Exercise brief: Leaving out all pictures, retype the records exactly.
** Material for this exercise follows **
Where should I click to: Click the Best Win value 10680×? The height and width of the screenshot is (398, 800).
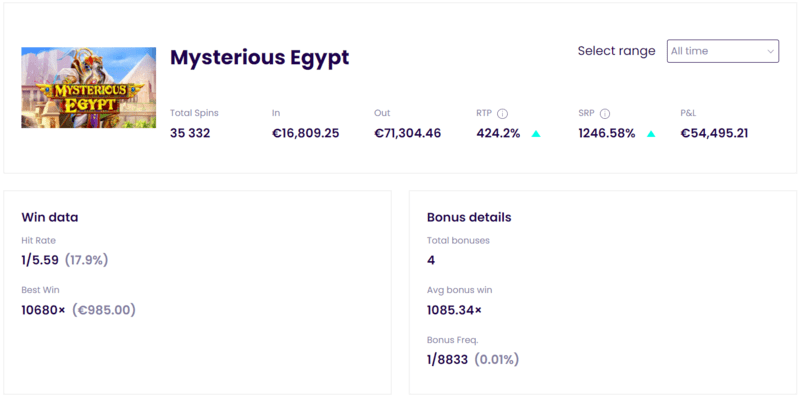click(x=43, y=310)
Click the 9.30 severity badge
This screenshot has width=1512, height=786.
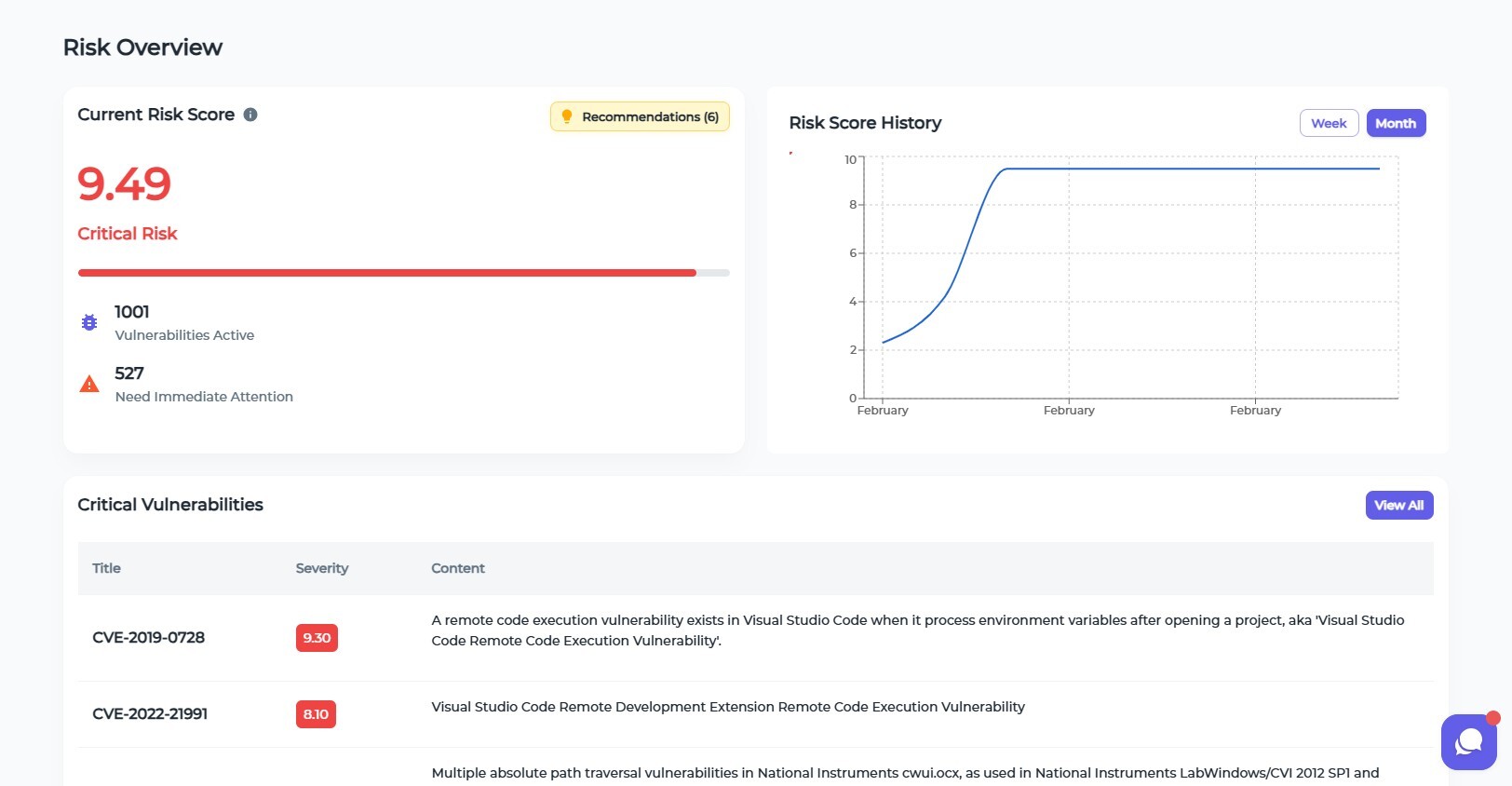coord(317,638)
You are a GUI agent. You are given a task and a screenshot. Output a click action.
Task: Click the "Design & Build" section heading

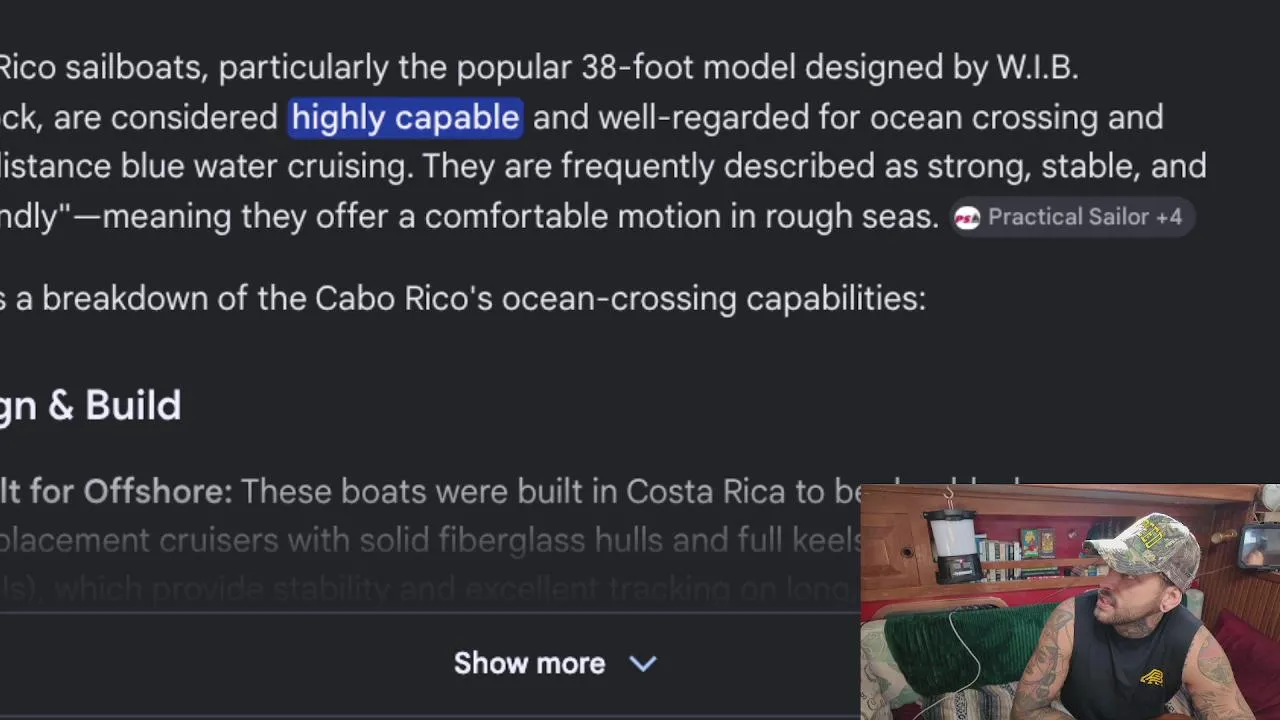point(90,405)
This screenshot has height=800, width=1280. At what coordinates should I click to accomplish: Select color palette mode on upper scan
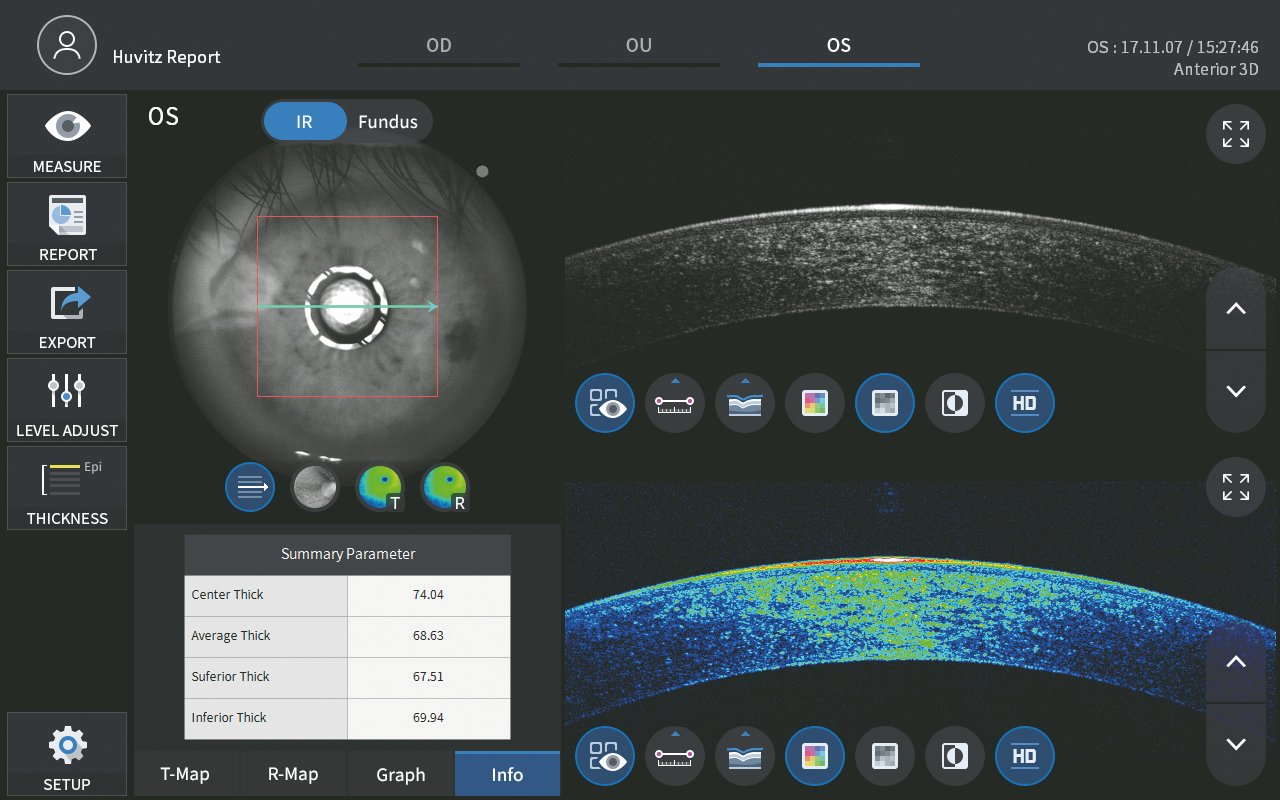click(815, 403)
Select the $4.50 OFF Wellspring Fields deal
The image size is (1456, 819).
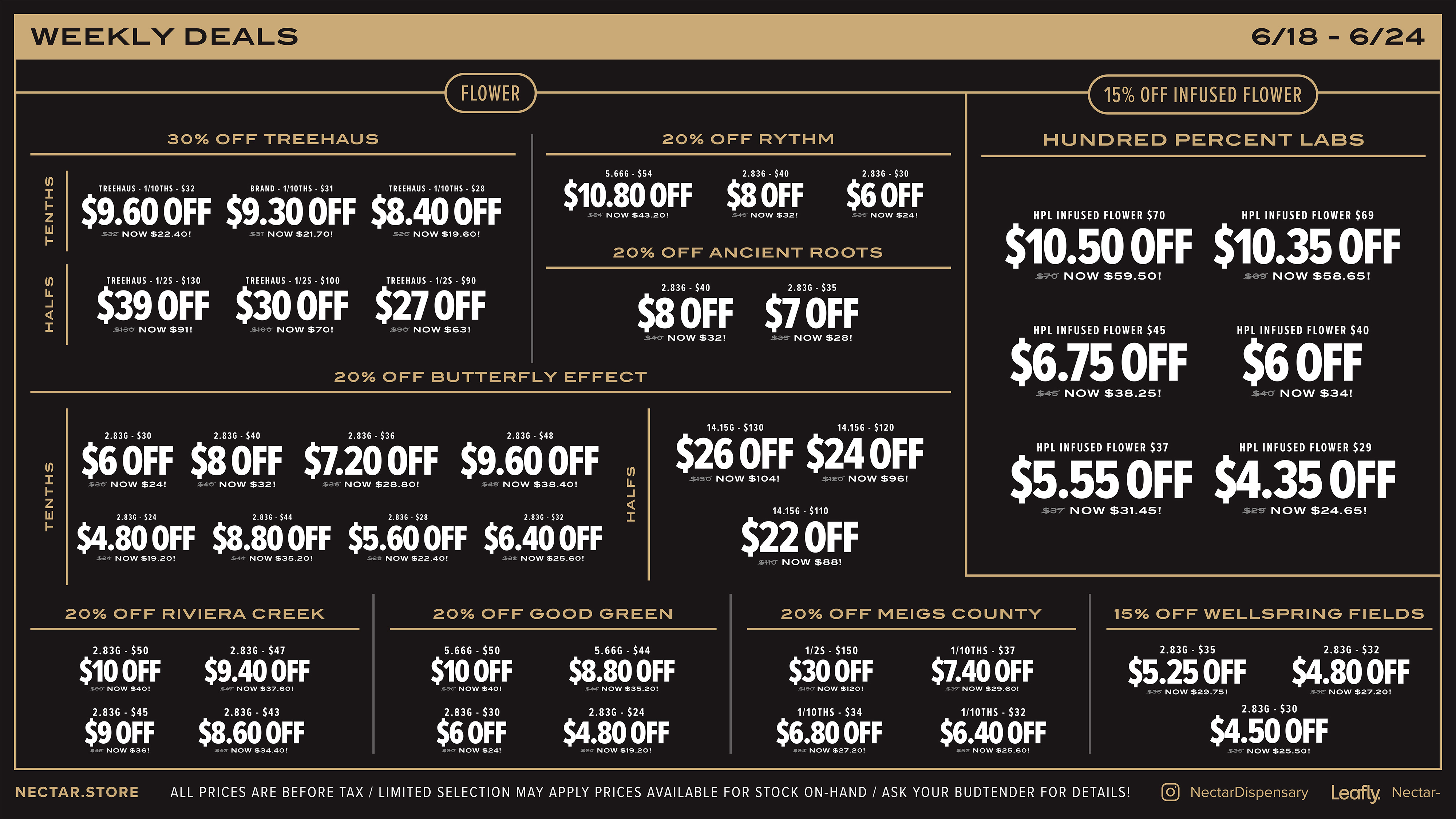1269,730
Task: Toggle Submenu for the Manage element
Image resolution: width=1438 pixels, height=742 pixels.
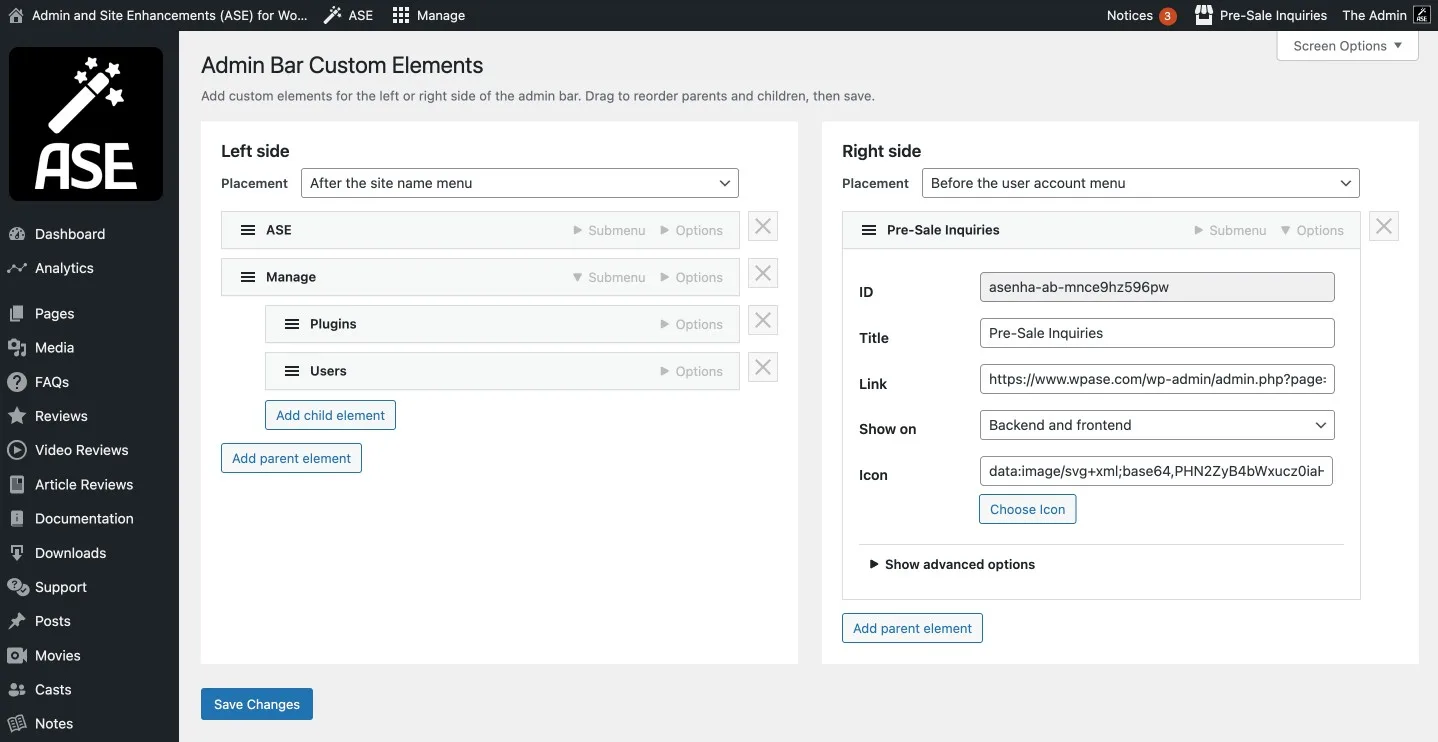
** End of Material for this exercise **
Your response:
Where should I click to: Click the Best Win value 10680×? The height and width of the screenshot is (398, 800).
click(x=43, y=310)
Click the 9.30 severity badge
This screenshot has width=1512, height=786.
coord(317,638)
You are a GUI agent. You are given a task and a screenshot. Output a click action.
Task: Click the "Design & Build" section heading

point(90,405)
This screenshot has height=800, width=1280. At what coordinates should I click to accomplish: Select color palette mode on upper scan
click(815, 403)
Select the $4.50 OFF Wellspring Fields deal
The image size is (1456, 819).
1269,730
Task: Toggle Submenu for the Manage element
Image resolution: width=1438 pixels, height=742 pixels.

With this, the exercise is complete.